BEGIN Data under study
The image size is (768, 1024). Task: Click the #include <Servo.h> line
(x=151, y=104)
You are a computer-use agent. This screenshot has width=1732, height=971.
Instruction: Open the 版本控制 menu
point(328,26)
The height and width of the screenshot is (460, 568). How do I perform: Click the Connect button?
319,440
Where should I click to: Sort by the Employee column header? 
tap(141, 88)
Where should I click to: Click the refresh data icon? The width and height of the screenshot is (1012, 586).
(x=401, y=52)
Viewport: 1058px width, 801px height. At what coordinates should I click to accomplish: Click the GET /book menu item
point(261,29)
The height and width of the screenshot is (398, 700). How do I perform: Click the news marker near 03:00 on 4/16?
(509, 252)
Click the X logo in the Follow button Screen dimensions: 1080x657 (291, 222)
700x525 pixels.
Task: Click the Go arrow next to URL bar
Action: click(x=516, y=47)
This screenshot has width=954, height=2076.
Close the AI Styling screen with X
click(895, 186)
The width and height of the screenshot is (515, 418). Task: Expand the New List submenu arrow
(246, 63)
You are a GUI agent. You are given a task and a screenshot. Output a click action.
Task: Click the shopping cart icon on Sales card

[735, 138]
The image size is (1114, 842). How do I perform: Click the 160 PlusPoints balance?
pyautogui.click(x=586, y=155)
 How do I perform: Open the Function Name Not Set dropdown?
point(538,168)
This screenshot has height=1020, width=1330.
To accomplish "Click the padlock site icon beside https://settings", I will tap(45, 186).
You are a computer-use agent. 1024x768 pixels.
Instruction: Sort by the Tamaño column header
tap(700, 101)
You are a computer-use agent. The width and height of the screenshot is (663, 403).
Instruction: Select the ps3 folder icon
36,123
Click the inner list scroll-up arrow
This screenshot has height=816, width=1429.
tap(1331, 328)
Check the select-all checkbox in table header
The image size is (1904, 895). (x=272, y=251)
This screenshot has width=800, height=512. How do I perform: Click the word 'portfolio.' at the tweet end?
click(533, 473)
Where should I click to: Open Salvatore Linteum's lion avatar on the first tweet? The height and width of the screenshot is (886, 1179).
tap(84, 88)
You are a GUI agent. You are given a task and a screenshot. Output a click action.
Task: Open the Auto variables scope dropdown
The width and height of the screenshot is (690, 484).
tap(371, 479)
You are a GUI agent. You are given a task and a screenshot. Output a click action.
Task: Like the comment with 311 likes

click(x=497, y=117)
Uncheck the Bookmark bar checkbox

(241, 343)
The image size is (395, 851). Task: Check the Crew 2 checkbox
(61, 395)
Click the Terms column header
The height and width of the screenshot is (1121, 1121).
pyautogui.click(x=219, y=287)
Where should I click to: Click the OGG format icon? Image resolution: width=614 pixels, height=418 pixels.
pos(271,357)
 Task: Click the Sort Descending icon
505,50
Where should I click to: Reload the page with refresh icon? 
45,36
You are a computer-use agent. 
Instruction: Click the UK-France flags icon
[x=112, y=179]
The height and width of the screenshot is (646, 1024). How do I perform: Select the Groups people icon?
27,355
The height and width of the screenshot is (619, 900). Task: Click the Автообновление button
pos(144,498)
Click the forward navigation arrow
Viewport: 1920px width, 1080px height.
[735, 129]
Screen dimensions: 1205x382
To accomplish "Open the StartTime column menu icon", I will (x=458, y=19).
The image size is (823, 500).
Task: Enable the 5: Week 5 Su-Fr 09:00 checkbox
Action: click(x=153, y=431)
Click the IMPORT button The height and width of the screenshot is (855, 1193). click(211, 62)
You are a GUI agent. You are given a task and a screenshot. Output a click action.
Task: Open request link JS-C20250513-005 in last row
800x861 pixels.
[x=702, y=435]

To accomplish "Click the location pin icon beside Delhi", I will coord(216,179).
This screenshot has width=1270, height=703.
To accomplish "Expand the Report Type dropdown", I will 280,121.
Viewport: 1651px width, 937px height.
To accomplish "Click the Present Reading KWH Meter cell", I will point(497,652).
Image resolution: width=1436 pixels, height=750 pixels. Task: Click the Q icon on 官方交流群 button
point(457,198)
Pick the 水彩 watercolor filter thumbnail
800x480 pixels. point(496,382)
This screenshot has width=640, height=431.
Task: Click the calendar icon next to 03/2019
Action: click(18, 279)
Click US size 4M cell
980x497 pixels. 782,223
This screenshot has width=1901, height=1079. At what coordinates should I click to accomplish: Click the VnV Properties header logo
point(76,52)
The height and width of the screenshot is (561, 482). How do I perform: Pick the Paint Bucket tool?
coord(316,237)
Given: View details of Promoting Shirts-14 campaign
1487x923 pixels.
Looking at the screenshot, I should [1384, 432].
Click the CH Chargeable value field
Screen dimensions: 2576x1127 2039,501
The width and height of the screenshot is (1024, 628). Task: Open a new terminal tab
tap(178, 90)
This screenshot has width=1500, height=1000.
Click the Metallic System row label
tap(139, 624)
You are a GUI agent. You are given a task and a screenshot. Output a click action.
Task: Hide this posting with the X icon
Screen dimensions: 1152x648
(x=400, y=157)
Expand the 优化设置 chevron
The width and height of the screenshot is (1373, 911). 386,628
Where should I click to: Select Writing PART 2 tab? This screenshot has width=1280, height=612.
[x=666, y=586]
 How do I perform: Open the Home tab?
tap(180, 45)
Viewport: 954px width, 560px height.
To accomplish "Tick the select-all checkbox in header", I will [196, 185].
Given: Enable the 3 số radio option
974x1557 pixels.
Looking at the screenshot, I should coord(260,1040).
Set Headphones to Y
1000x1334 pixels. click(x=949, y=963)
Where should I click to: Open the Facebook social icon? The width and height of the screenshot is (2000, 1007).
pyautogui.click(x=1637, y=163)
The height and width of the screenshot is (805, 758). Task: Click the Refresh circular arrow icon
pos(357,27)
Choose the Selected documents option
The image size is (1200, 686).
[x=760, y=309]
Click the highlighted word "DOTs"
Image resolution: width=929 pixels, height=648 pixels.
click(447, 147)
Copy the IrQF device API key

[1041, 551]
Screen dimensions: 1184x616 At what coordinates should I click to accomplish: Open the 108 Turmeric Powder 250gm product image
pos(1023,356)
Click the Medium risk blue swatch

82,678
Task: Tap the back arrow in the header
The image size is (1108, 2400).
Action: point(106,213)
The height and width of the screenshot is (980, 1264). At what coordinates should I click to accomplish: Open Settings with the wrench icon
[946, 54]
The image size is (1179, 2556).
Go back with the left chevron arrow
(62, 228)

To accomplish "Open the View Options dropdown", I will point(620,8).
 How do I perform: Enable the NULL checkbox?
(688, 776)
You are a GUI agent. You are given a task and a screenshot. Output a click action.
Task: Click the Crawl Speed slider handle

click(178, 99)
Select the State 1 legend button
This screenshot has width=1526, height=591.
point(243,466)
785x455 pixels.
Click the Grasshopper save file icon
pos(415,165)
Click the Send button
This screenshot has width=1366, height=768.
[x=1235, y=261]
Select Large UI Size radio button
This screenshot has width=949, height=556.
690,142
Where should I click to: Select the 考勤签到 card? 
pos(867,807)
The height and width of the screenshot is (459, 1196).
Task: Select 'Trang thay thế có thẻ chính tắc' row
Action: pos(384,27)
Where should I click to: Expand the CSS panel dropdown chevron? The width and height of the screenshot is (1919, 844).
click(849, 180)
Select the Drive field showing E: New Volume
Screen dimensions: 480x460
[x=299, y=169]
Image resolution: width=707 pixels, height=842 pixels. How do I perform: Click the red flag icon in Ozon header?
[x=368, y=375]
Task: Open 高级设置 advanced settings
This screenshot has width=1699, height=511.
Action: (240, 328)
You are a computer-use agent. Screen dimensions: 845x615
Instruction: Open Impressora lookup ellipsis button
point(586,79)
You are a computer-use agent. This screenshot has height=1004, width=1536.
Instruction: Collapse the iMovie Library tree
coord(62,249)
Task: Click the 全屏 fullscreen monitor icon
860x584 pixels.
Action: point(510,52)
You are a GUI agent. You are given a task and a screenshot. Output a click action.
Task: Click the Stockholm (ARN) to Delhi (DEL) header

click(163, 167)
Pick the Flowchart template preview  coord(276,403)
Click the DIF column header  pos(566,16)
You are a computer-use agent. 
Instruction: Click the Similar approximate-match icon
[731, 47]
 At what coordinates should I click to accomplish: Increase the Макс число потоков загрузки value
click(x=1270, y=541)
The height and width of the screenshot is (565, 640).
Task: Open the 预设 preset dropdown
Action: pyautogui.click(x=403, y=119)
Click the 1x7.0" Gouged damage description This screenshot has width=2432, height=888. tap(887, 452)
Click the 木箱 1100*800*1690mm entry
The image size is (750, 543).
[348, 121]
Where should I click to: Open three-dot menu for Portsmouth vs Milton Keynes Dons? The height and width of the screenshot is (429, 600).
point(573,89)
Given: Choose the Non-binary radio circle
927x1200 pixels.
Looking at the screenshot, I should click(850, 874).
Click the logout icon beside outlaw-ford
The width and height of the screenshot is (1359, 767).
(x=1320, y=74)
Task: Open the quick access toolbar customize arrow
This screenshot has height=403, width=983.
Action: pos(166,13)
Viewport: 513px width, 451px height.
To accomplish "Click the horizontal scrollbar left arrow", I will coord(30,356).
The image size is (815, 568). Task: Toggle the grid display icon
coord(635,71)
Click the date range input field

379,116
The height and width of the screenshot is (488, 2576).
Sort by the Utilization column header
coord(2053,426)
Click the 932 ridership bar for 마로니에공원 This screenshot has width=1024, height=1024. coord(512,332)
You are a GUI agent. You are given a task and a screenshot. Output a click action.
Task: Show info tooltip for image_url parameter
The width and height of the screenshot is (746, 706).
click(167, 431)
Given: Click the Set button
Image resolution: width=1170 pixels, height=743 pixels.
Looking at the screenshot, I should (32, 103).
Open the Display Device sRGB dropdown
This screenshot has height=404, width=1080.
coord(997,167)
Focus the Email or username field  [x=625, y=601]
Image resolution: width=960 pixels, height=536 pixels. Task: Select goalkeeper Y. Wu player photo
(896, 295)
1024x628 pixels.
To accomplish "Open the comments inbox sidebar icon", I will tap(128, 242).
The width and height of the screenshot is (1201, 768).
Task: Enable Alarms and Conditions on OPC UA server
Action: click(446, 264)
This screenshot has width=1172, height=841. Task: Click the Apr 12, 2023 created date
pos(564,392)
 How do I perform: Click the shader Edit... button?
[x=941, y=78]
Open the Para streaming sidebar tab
END Data under study
■ **Exercise**
Every line that holds the word "beside" should be copied from the records.

■ **Result for this exercise**
To accomplish "Click the padlock site icon beside https://settings", I will tap(45, 186).
To accomplish "Click the location pin icon beside Delhi", I will coord(216,179).
Click the logout icon beside outlaw-ford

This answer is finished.